Rupiah Semakin Loyo Terpengaruh Sinyal Penaikan Suku Bunga The Fed
Nilai tukar rupiah kembali terpuruk di hadapan dolar Amerika Serikat (AS). Kejatuhan rupiah ini seiring dengan rencana bank sentral AS, Federal Reserve, menaikkan suku bunga acuannya pada September 2018.
Kepala Divisi Asesmen Makroekonomi Bank Indonesia (BI) Fadjar Majardi mengatakan, sinyal penaikan suku bunga Fed Funds Rate membuat mata uang sejumlah negara melemah termasuk rupiah.
"Kemarin rapat FOMC (Federal Open Market Committee) ada sinyal kenaikan suku bunga lagi. Juga, ada kebijakan trade war AS-Tiongkok dengan mengenakan tarif 25% dan Tiongkok lakukan hal yang sama," kata dia, di Manado, Jumat (24/8).
BI memastikan terus memantau perkembangan dari nilai tukar rupiah. Fadjar menyatakan, bank sentral memutuskan untuk melakukan kebijakan preemptive atau menyerang dengan menaikkan BI 7-day (Reverse) Repo Rate terlebih dulu pada Agustus 2018.
(Baca juga: DBS Prediksi Nilai Tukar Rupiah Rp 14.600 pada Akhir 2018)
Sementara itu, Ekonom PT Bank Central Asia Tbk. (BCA) David Sumual menuturkan bahwa pelemaan kurs rupiah agaknya belum menjadi masalah bagi pengusaha karena depresiasi terjadi perlahan.

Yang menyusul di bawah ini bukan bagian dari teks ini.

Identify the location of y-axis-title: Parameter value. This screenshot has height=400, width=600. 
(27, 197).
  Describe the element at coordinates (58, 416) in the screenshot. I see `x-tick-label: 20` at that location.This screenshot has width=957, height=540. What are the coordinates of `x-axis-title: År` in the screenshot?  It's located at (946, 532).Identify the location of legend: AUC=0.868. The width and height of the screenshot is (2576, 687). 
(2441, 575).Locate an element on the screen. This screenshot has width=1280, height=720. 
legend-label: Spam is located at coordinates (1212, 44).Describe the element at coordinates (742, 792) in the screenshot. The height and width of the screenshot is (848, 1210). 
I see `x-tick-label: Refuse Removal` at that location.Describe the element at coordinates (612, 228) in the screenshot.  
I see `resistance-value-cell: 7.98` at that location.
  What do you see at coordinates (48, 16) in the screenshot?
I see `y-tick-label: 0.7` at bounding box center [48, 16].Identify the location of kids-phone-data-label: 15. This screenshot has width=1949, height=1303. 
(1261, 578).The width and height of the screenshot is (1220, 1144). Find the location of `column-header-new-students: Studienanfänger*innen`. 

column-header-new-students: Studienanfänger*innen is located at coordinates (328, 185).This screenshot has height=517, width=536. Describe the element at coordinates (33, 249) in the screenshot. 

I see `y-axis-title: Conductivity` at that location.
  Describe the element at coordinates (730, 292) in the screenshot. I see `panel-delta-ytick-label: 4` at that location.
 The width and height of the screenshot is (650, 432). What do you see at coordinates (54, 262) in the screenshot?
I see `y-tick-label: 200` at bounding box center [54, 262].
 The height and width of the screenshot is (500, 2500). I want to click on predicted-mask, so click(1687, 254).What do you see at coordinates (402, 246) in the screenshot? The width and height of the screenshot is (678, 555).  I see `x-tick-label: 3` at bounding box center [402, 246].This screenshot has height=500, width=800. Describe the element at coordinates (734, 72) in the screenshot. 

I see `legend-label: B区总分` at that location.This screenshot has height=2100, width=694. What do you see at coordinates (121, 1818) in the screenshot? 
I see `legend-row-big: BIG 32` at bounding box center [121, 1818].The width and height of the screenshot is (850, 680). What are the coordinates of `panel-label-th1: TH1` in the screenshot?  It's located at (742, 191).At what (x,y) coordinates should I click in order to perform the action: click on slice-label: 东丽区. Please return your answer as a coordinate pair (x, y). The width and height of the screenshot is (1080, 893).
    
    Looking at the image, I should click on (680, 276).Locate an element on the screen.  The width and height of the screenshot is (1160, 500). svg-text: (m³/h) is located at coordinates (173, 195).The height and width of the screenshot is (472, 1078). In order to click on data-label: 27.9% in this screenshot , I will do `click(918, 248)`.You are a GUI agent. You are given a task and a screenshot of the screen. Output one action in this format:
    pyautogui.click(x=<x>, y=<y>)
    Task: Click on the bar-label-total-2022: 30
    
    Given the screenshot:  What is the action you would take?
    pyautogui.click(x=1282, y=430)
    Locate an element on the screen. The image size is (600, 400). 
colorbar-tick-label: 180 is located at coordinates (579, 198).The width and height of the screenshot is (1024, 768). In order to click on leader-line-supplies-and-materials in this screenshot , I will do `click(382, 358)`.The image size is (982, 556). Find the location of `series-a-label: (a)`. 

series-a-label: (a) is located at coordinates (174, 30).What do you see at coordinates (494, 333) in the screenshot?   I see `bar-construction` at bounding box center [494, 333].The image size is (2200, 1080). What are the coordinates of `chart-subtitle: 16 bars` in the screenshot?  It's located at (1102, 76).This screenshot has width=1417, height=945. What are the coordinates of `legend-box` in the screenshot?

"Menurut kami, selama perlahan maka pengusaha bisa menyesuaikan. Mereka bisa survive tapi kalau terjadi sudden change bisa banyak masalah," kata dia saat dihubungi secara terpisah.
Pergerakan nilai tukar rupiah terus di atas nilai fundamentalnya. Tidak tertutup kemungkinan pelemahan kurs ini mencapai level Rp 15.000 per dolar AS. Oleh karena itu, imbih David, respon BI ke depan bakal sejalan dengan arah kebijakan The Fed.
Mengacu kepada data Bloomberg diketahui, nilai tukar rupiah Jumat (24/8) di level Rp 14.660 per dolar AS. Angka ini melemah 0,15% terhadap penutupan perdagangan Kamis (23/8). Pergerakan kurs hari ini terpantau antara 14.652 - 14.662.